Katz’s people and places seem content with the present moment; they are not likely to lose themselves in memories. “The real excitement in art,” Katz has written, “is somehow being in the contemporary world.” He shared this desire to be absolutely contemporary with his poet friends of four and five decades ago. Katz painted or drew O’Hara several times — “O’Hara is my hero,” he once said; there’s a fine double portrait with Bill Berkson where both poets appear as uniformed sailors, with come-hither looks — but none of those portraits has made it to St Ives, where the selection concentrates on land- and seascapes, outdoor portraits and pictures of Maine. We do, though, get one full-length portrait of Schuyler, the subtlest and most musical of the New York school poets, slightly lost and lonely in his drab black suit.
Besides easel paintings and prints, Katz became famous during the 1960s for flat, life-sized, painted figures made out of plywood or aluminum, which stand on the floor like genuine people, or sculptures: they are not quite sculpture, but “flat” paintings you can walk all the way around. These works suggest the relative “flatness” of real people’s real identities, the way that we fit our acquaintances into types, and the pseudo-acquaintance we have with celebrities: we know about them, but we don’t know them for real, we can’t know what goes on inside.
Such flat people, easy to meet but quite hard to know well, reappear in Katz’s paintings of multiple, repeated figures: his series of bathers, whose gaudy caps look like glass beads, or the six women (one woman six times?) in The Black Dress (1960). Three have the same skeptical expression; one frowns, her brow creased. Behind the women, Katz has placed a picture of a picture — his portrait of Schuyler: none of the women is looking at it. It’s a rare note of frustration.

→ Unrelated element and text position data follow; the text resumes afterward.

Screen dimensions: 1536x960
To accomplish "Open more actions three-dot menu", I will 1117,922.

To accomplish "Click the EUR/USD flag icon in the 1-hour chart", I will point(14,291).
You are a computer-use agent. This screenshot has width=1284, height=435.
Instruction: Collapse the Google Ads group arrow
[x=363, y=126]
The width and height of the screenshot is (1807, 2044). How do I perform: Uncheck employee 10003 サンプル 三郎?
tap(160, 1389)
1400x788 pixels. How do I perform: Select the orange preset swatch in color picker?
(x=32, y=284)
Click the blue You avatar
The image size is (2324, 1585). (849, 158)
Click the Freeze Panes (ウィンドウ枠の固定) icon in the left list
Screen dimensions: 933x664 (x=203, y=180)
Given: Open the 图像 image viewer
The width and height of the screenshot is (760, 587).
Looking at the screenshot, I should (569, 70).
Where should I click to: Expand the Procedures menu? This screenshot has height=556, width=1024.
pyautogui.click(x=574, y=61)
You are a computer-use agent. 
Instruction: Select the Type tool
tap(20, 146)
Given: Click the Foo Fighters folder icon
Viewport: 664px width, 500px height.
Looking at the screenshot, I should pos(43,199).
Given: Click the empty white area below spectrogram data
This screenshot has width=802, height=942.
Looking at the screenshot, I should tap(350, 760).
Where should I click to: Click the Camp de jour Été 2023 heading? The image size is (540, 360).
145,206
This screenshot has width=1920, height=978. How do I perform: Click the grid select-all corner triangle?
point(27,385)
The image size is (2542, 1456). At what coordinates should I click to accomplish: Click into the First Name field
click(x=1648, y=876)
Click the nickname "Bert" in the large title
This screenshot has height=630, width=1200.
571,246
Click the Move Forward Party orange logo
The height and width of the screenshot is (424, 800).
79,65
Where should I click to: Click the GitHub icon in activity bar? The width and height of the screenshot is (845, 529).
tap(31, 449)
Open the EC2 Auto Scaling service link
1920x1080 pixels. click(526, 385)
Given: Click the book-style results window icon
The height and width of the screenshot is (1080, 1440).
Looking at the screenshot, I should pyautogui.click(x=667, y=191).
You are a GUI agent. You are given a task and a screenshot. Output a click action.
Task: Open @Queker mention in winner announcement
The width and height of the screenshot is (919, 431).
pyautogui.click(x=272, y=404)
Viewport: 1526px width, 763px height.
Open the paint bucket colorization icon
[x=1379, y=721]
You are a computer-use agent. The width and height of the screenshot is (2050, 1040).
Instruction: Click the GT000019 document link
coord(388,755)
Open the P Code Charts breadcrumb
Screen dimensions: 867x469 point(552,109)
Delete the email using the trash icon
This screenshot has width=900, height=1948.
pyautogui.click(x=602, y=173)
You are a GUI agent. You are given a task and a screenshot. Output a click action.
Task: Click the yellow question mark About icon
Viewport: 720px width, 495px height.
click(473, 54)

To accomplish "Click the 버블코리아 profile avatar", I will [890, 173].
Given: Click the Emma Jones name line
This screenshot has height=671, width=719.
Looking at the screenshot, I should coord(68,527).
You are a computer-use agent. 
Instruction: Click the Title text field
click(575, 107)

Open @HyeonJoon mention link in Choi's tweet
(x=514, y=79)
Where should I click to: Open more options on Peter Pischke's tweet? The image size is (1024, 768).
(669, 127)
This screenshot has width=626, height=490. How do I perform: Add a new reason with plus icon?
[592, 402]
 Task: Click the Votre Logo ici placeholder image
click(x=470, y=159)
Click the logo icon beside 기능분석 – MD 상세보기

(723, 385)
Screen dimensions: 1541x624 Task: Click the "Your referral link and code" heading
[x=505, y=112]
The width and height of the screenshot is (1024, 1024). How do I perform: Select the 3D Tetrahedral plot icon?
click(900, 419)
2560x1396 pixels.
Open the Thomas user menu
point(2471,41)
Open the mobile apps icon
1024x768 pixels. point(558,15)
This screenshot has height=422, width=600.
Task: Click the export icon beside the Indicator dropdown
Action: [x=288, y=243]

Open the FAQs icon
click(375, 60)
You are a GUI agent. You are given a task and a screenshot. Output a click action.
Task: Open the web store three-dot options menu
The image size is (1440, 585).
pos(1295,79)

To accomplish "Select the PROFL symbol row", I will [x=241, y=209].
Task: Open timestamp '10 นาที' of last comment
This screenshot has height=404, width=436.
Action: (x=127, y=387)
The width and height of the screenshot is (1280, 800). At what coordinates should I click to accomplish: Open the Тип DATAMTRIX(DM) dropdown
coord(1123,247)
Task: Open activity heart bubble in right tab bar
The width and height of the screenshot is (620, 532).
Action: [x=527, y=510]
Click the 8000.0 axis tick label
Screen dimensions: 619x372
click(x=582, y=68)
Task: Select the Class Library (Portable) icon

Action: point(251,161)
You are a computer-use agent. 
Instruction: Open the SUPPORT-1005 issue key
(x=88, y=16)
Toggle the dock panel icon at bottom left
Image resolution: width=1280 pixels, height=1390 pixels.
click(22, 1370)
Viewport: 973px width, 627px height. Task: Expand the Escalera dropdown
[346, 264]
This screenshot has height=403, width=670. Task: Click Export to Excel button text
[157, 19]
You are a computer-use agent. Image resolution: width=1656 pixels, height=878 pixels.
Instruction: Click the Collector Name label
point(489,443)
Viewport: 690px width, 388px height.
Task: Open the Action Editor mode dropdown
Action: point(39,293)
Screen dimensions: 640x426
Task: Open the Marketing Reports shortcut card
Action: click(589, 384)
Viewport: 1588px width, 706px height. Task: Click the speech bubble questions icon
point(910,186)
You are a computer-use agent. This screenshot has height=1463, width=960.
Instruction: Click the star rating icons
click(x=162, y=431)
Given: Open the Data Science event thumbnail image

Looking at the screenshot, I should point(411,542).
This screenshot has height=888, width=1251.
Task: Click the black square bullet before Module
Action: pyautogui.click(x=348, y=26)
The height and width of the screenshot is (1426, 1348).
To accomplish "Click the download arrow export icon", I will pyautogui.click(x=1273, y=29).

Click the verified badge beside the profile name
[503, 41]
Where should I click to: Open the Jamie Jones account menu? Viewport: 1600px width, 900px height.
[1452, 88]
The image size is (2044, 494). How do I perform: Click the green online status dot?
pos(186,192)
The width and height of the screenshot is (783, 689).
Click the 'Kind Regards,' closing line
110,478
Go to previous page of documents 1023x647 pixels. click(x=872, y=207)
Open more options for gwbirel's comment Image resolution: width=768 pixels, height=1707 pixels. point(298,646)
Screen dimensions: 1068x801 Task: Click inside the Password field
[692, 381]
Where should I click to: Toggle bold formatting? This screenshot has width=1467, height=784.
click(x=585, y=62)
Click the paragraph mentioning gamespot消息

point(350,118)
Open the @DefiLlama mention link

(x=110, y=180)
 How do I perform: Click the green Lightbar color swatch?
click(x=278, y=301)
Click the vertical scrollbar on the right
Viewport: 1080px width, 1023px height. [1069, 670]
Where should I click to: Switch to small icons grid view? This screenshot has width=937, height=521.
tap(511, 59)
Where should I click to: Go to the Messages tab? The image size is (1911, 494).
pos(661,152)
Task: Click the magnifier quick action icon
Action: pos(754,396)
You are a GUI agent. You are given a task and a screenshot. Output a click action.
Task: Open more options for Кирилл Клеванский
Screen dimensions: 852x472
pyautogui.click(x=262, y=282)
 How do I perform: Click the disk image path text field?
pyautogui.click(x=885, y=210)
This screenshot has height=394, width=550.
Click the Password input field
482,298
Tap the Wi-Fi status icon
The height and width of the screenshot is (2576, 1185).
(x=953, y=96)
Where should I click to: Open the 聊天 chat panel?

As Katz’s paintings got bigger, the people in them — when they had people in them — got odder, though they were still having fun, still hard to get to know. Five people on the beach in Round Hill (1977) look past one another, away from one another, through sunglasses or half-closed eyes. One of them, sprawled on one elbow, reads Troilus and Cressida, Shakespeare’s most cynical play. Haute bourgeois relaxation there seems hollow, but elsewhere it’s attractive. In Isleboro Ferry Slip (1976), almost 2m2, a young man and a young androgynous figure stride forward across a pier, their backs to the sea. Wind plays with their hair, and both seem to look for us; one scowls, one smiles, as if they were trying to star in two different films.